El viernes, mientras trabajaba en La Terraza animando la rumbita de esa noche (vayan al blog de La Terraza para que vean que buenos están los viernes) me dí cuenta de pronto que NO TENIA MI CELULAR!

Rumba Revisé mi cartera pero sabía que estaba buscando en vano. Yo tenía una falda, me puse a sacar fotos, el celu lo tenía en un bolsillo microscópico de la falda y nada, cuando me di cuenta ya no estaba. Recorrí todos los espacios de la disco por donde estuve, revisé en el baño (tenemos uno especial para los empleados para no perder tiempo en las colas femeninas), pero era absurda mi búsqueda.
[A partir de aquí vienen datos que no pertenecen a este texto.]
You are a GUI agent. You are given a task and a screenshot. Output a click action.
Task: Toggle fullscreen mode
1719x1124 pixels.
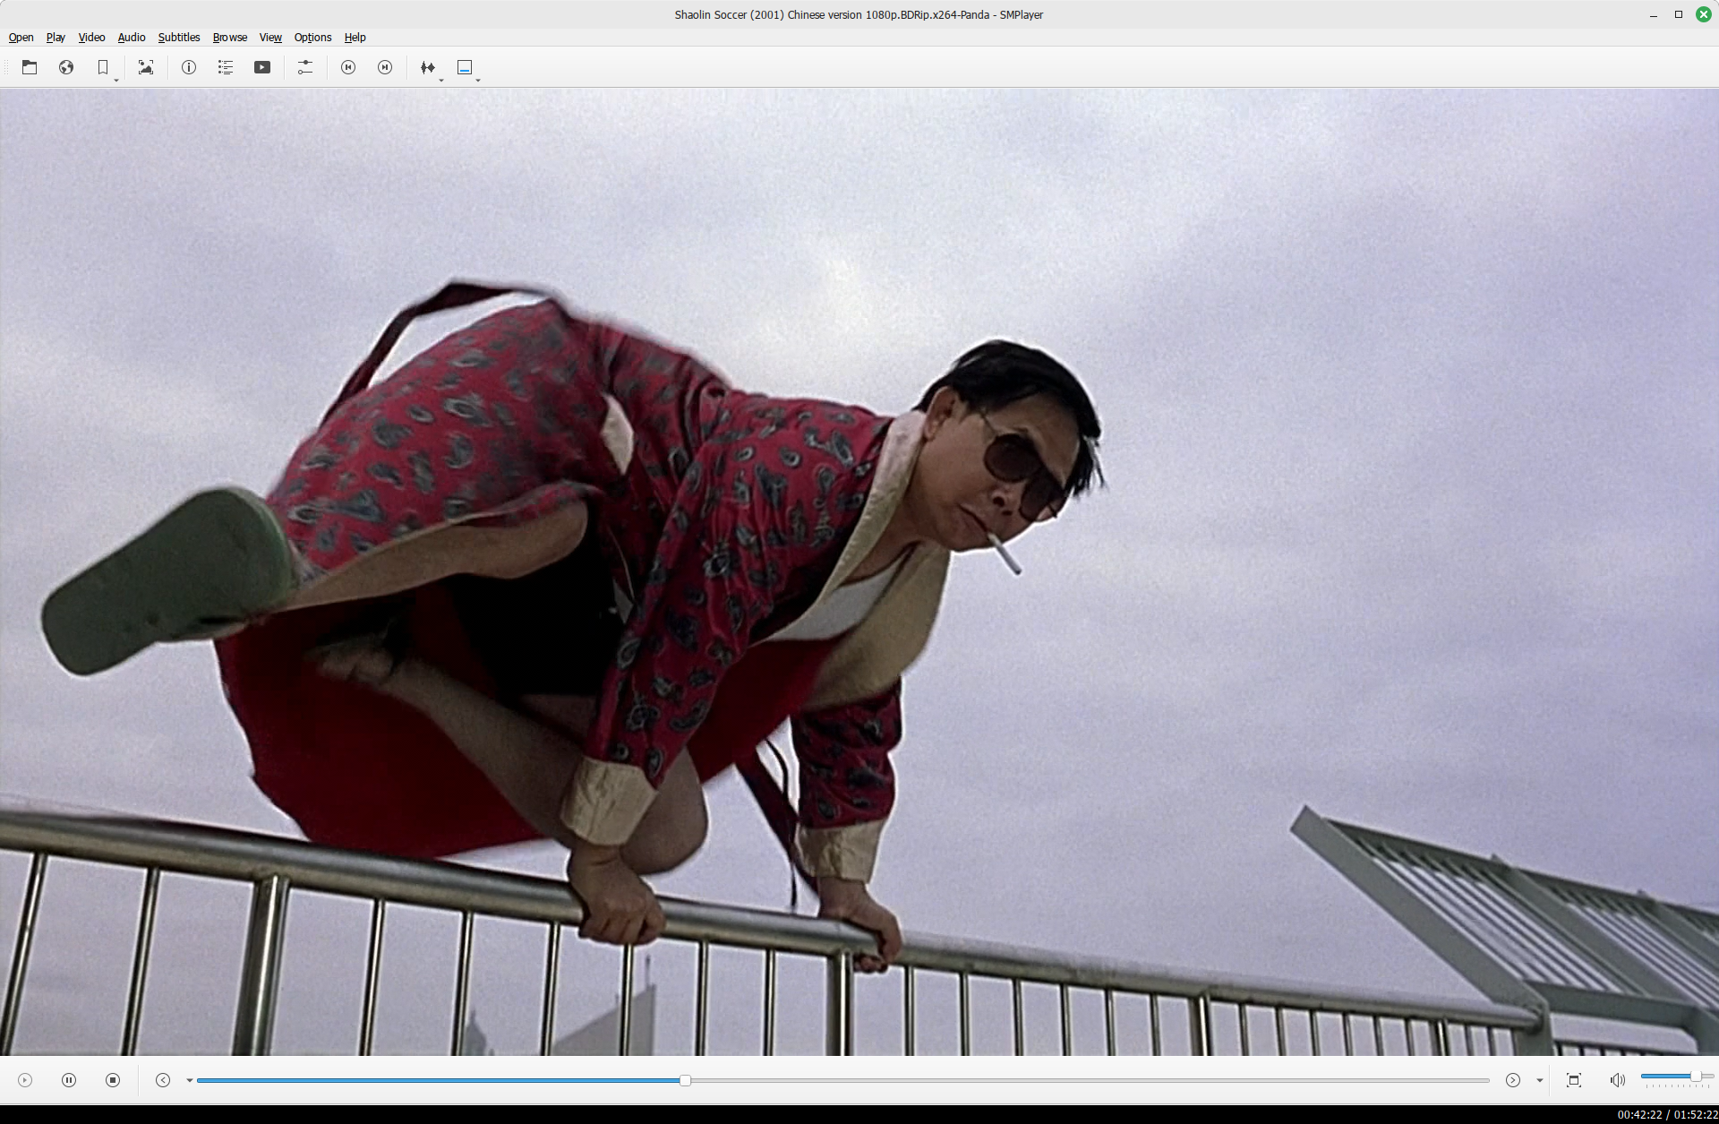(1574, 1080)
Esa noche al menos tendríamos en la disco más de 500 personas y mi celu si no había sido rescatado, por lo mínimo ya habría recibido varias patadas.

Siempre, cuando pierdo algo, digo con mucha fe: "San Juan Retornado, duélveme lo que se me ha extraviado" pero esta vez parecía no funcionar. Decidí ir al display, tomar el micrófono y decir:

-"Cómo está esa gente rumbera de la Islaaaaaaaaaa?"

Todos pegaron un grito.

Continué:

celular -"Bien panitas, se ha extraviado un teléfono kiocera slider azul. La persona que lo haya encontrado por favor entréguelo en la cabina del DJ. El teléfono es mío. Hay recompensa. No es por el valor del celular si no por toda la información que tengo alli.... y que siga la rumba"

Ya lo había hecho. No sabía si era bueno o malo el haberlo dicho por el micrófono. Si nadie lo había encontrado quizá lo empezaba a buscar para embolsillárselo. Pero ya estaba hecho.

angel A los 10 minutos volví a tomar el micrófono, seguí animando la rumbita y recordé a los rumberos lo del celular. Allí mismo se acercó una chica y dijo: "Yo tengo tu celular"... Quería besarla, amapucharla, le dije que entrara al display y cuando fui a abrir la cartera me dijo que no. Un ángel esa niña. Me fijé en la mesa en la que estaba sentada, y le mandé una ronda a ella y a sus panas de lo que estaban tomando.

Fue espectacular cuando tomé de nuevo el micrófono y notifiqué que el celular había aparecido y toda la gente que estaba allí pegó un grito que me se erizó hasta el pelo encajado en la pierna.

Aun queda gente bella y honesta en este bello país... Y San Juan de Retornado NUNCA, NUNCA me falla.